* start *

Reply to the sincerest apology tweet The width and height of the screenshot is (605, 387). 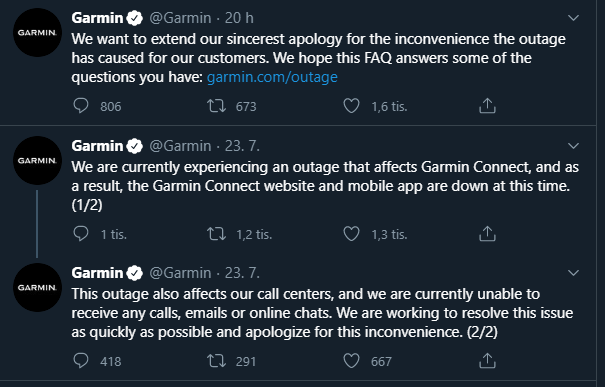[81, 106]
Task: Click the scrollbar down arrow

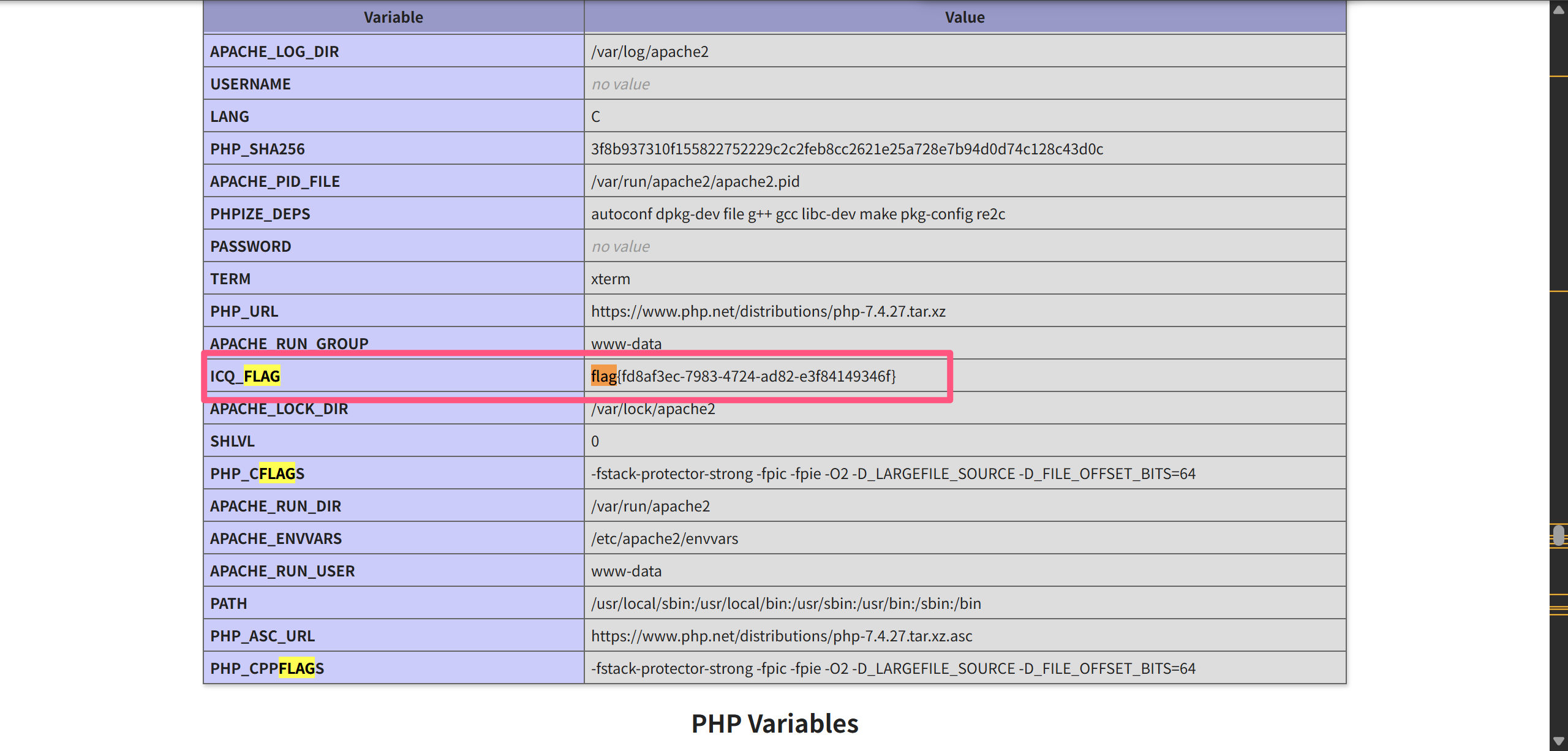Action: pyautogui.click(x=1558, y=741)
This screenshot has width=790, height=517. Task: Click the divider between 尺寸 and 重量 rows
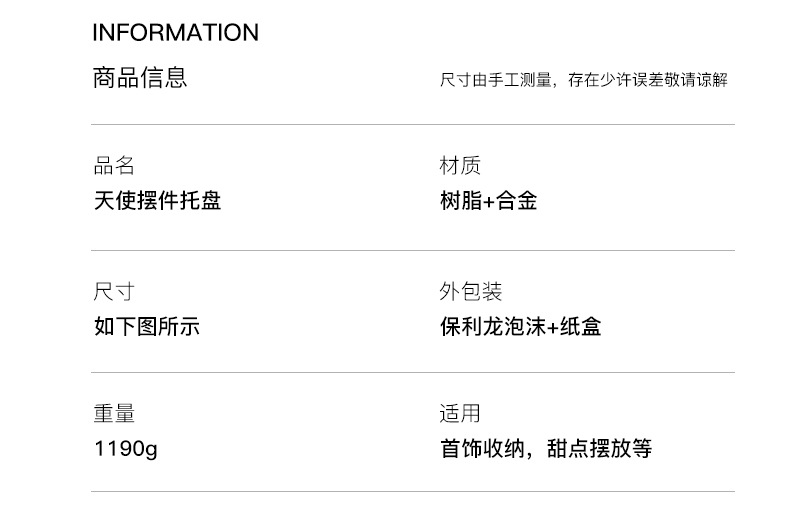[413, 373]
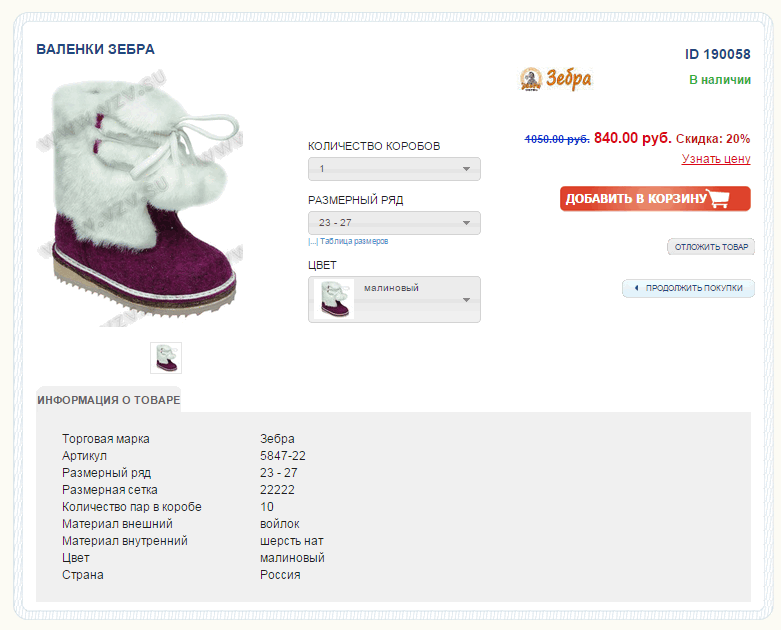The height and width of the screenshot is (630, 781).
Task: Expand the Размерный ряд 23 - 27 dropdown
Action: [x=394, y=223]
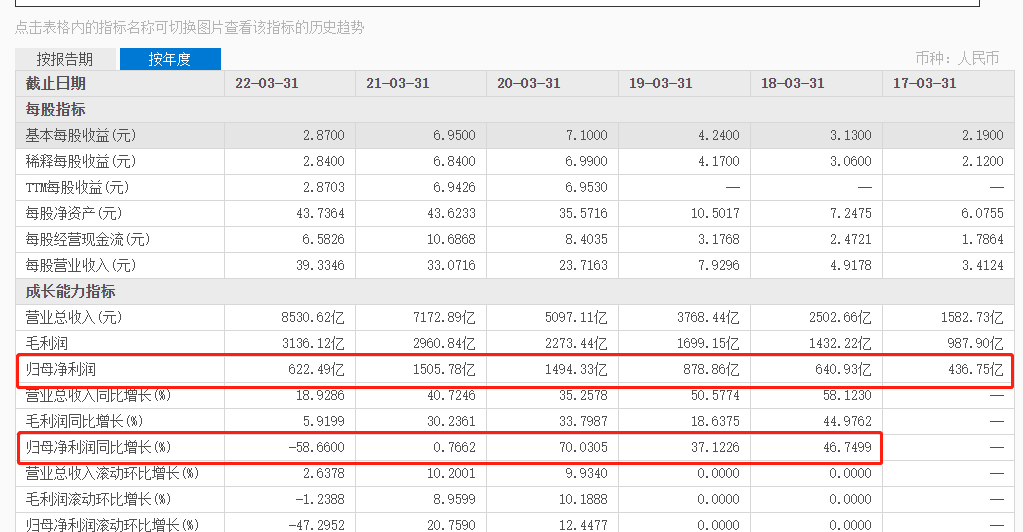Select 营业总收入同比增长(%) row label
Screen dimensions: 1023x532
coord(98,396)
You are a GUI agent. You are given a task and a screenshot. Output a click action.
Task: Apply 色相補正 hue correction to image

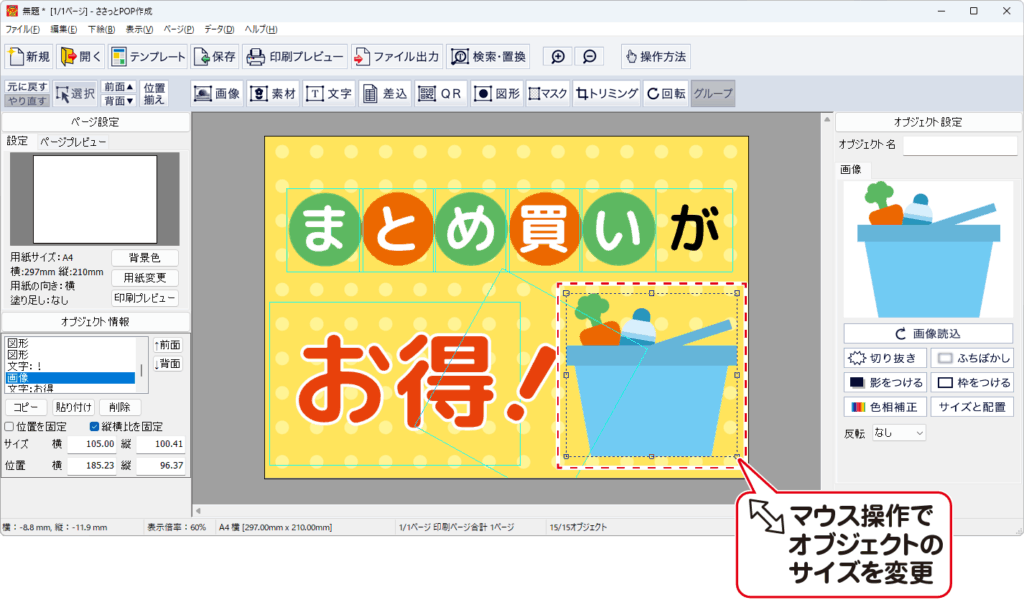click(x=884, y=407)
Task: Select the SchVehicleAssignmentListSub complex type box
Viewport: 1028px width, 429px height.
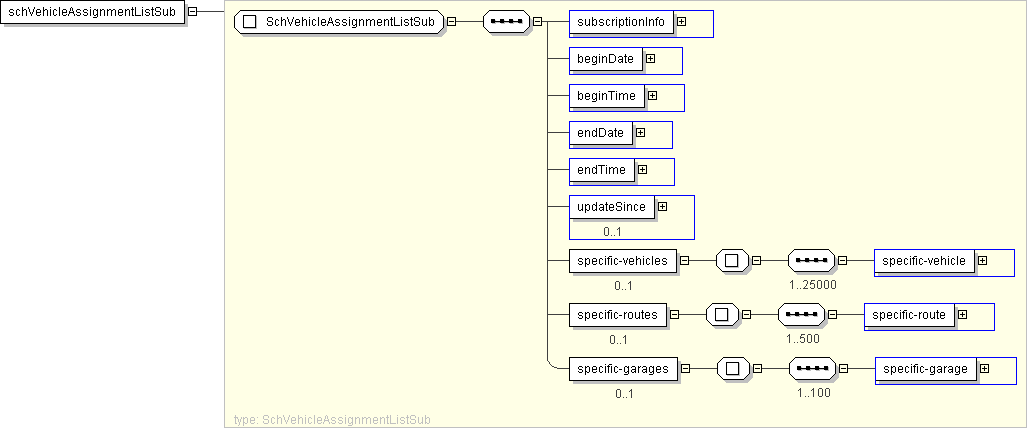Action: (x=339, y=22)
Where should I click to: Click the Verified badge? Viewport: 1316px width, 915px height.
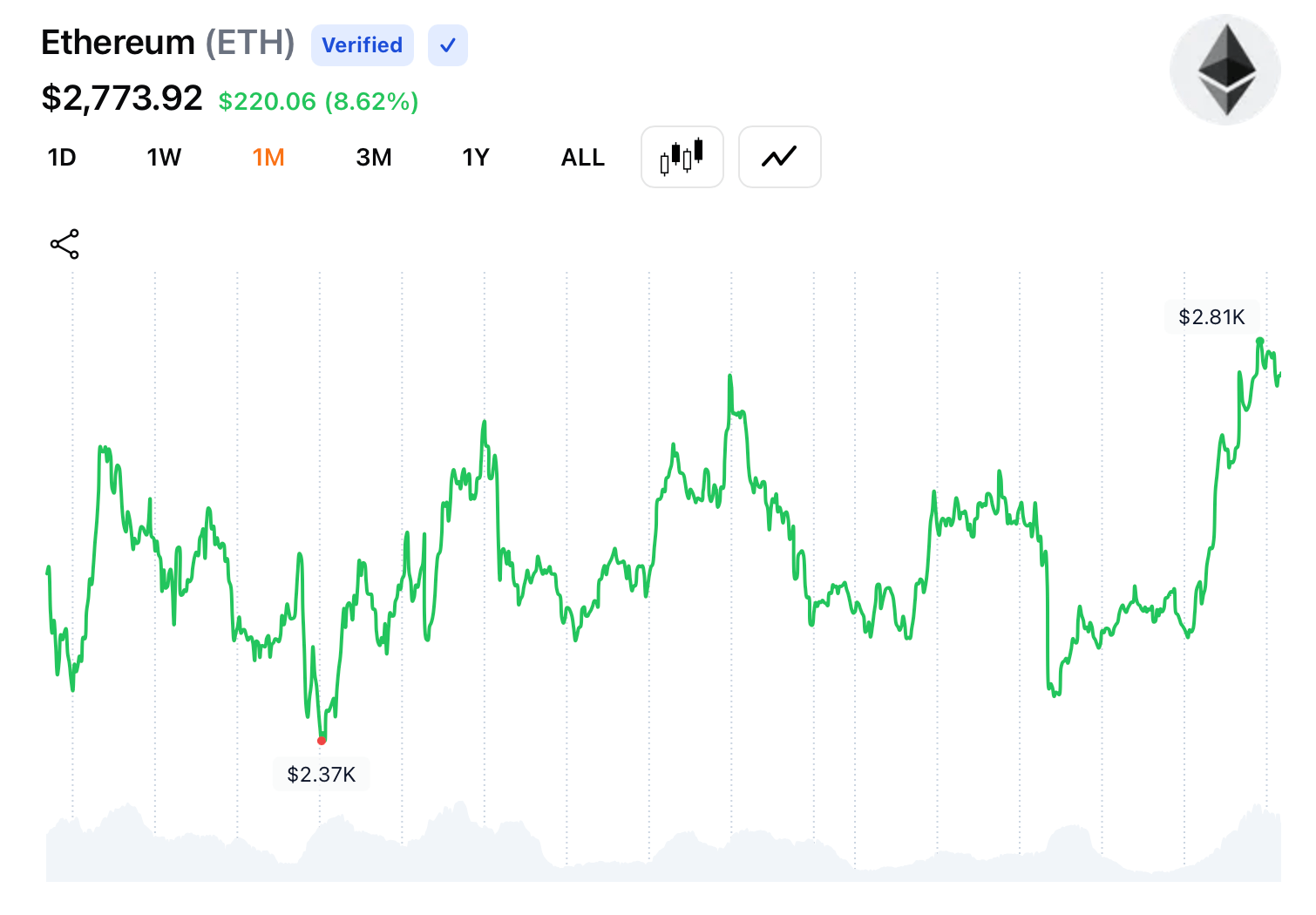[363, 45]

* end *

What is being asked: Can you copy the part of the entries that opens with the line containing "Where should I" and runs through the end of the entries, both ends included, without the pictures?

Solved problem:
Where should I click to: Click the Verified badge? Viewport: 1316px width, 915px height.
[363, 45]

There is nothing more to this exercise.